**Problem**
Only one span of the listing below should come back. It runs from the line with "Where should I click to: Click the 52-wk" through the line with "This screenshot has height=768, width=1408.", and each of its lines must be reproduced exactly.
————
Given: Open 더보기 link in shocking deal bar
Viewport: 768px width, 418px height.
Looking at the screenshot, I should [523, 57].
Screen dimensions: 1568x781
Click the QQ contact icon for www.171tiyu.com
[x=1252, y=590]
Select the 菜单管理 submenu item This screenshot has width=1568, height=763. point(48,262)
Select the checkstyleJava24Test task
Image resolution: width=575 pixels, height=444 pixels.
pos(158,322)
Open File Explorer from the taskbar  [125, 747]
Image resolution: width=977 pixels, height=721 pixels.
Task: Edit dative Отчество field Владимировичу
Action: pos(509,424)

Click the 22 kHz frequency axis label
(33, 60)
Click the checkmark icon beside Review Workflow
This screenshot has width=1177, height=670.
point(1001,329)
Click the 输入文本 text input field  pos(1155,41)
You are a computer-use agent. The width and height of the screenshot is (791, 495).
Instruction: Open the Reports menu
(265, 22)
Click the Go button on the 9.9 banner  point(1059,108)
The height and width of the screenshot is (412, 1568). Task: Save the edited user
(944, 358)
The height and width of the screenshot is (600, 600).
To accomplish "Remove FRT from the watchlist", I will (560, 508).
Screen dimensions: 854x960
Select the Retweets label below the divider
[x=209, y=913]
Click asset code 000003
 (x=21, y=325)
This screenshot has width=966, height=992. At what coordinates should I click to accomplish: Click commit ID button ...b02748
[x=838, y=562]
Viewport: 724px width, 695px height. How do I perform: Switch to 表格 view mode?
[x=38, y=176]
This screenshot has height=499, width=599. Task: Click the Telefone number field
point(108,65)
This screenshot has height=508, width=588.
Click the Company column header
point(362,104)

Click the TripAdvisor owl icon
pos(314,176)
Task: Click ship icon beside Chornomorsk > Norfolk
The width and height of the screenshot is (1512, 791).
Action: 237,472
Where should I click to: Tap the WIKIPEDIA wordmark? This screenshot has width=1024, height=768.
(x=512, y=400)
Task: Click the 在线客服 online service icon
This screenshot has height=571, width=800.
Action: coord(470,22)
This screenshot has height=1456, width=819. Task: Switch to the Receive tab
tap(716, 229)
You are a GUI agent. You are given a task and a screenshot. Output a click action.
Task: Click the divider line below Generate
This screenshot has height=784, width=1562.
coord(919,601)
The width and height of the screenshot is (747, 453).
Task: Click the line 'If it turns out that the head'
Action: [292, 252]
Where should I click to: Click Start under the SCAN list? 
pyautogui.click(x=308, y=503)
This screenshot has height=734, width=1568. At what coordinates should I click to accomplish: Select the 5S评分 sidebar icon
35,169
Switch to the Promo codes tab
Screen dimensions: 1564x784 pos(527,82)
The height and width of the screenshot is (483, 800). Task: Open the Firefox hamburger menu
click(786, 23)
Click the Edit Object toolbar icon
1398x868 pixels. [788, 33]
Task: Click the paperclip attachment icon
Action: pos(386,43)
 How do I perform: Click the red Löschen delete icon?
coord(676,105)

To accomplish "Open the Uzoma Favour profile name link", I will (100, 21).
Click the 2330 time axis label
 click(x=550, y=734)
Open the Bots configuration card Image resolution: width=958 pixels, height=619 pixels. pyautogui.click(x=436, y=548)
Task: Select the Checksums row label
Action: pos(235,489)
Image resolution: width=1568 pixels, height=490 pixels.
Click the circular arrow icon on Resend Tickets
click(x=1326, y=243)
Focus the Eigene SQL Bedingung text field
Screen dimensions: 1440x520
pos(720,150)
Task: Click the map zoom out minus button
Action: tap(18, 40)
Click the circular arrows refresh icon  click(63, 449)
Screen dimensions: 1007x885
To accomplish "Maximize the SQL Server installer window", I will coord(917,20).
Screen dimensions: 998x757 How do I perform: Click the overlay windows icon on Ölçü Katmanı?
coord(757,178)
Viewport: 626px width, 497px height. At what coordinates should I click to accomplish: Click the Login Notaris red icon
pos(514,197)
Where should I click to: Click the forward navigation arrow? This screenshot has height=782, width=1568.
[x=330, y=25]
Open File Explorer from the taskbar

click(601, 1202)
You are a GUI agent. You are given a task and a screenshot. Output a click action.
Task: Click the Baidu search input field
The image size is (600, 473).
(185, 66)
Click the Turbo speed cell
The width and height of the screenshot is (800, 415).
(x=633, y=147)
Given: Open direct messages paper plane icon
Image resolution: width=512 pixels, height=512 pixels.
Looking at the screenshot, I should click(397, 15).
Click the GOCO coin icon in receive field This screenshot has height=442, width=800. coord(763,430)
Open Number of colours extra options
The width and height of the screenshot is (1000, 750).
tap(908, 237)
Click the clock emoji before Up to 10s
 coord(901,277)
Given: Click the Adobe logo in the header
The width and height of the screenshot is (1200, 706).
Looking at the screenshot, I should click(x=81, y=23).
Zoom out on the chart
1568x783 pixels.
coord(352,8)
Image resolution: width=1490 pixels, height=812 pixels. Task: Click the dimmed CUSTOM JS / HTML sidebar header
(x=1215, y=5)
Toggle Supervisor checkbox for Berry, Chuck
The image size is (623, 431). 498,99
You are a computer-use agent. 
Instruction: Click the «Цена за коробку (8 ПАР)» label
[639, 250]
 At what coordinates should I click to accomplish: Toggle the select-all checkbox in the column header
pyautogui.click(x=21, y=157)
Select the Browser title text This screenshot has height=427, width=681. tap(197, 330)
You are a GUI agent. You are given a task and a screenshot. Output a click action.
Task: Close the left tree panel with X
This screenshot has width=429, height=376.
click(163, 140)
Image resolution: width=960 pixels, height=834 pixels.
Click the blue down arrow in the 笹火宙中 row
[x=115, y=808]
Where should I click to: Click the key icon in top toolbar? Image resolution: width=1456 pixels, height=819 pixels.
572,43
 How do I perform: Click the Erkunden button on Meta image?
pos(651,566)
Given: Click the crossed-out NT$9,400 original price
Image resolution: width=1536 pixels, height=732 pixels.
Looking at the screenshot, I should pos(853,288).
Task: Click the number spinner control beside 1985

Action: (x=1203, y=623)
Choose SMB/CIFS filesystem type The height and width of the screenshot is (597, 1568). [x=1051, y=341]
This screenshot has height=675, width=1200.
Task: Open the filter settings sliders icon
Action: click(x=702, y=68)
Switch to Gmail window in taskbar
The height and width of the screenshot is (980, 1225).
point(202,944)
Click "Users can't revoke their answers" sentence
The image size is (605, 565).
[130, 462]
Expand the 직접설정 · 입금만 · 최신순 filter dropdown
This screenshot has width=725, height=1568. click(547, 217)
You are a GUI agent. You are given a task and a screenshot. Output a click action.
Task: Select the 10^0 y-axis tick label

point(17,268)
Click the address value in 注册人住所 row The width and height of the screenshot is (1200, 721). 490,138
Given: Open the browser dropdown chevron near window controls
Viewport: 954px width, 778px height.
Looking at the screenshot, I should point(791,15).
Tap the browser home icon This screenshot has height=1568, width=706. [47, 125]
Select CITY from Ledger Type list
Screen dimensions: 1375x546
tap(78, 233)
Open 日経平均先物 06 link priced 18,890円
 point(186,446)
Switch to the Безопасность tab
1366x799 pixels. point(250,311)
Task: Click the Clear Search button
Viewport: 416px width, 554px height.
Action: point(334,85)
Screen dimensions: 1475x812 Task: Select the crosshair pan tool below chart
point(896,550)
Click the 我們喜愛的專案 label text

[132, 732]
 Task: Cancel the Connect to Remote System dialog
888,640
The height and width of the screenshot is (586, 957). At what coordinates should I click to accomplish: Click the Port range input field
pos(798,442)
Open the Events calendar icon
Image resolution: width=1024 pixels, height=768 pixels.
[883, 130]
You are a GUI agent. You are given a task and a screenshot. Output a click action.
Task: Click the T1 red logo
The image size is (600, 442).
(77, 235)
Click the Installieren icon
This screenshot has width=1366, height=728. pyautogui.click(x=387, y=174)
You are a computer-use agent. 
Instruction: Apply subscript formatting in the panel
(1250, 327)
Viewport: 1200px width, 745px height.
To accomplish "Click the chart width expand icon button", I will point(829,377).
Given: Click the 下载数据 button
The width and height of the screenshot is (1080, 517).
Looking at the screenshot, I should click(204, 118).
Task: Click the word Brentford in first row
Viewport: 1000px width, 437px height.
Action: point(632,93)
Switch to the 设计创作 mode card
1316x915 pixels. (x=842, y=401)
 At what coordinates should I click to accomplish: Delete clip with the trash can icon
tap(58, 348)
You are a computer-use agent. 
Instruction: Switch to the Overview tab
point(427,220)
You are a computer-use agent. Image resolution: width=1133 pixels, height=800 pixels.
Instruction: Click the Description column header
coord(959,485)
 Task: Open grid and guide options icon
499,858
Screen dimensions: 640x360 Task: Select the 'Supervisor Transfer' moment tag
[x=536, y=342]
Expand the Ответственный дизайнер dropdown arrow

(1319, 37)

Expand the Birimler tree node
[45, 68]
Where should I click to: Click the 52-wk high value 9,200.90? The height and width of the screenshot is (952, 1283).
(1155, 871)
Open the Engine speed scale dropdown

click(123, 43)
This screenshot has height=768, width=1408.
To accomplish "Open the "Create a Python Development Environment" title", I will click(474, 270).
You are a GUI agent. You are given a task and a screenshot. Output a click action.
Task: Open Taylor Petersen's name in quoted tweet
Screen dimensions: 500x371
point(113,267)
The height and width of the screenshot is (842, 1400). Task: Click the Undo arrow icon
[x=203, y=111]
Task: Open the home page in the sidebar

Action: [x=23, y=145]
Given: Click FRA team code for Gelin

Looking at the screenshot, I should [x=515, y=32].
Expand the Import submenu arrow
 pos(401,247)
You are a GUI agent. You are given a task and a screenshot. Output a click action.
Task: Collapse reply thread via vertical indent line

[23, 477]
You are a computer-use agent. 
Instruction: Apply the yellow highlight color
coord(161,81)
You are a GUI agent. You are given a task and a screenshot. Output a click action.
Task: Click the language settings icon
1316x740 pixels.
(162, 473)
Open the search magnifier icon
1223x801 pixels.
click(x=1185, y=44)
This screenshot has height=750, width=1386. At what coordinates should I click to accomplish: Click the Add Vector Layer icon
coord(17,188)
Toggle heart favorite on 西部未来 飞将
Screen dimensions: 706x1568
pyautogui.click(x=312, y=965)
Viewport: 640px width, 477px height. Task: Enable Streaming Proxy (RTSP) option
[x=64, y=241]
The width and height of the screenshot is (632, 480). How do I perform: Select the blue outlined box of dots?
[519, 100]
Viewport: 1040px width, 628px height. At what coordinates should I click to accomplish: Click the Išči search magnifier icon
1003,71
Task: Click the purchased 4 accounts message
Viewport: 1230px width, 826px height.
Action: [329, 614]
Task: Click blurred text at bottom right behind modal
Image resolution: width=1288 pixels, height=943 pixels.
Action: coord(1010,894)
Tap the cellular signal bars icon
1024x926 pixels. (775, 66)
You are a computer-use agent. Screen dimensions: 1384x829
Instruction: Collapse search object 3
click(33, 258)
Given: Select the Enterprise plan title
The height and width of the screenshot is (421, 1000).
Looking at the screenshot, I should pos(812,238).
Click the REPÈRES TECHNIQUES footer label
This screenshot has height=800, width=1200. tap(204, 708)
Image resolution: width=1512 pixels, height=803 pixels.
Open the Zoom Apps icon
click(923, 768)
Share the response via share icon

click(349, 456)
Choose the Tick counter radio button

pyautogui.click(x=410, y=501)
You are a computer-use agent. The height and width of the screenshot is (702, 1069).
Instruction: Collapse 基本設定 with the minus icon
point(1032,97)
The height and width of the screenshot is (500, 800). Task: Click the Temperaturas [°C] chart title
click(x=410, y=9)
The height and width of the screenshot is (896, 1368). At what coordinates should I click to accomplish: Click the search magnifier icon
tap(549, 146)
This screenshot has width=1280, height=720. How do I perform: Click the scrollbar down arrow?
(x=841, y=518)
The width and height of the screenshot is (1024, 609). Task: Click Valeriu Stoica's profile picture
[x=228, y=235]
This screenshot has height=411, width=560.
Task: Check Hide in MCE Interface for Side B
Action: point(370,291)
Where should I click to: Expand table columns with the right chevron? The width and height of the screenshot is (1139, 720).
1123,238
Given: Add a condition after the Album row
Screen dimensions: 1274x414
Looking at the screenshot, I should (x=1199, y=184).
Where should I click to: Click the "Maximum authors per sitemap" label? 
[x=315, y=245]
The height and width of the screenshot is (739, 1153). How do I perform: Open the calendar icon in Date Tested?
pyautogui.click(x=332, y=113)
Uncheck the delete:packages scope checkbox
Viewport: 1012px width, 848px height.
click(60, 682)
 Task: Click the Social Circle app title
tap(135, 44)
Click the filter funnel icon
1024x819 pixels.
————
**Response box**
Where should I click to: Click the 52-wk high value 9,200.90? The height and width of the screenshot is (952, 1283).
(1155, 871)
Open the Engine speed scale dropdown

click(123, 43)
This screenshot has height=768, width=1408.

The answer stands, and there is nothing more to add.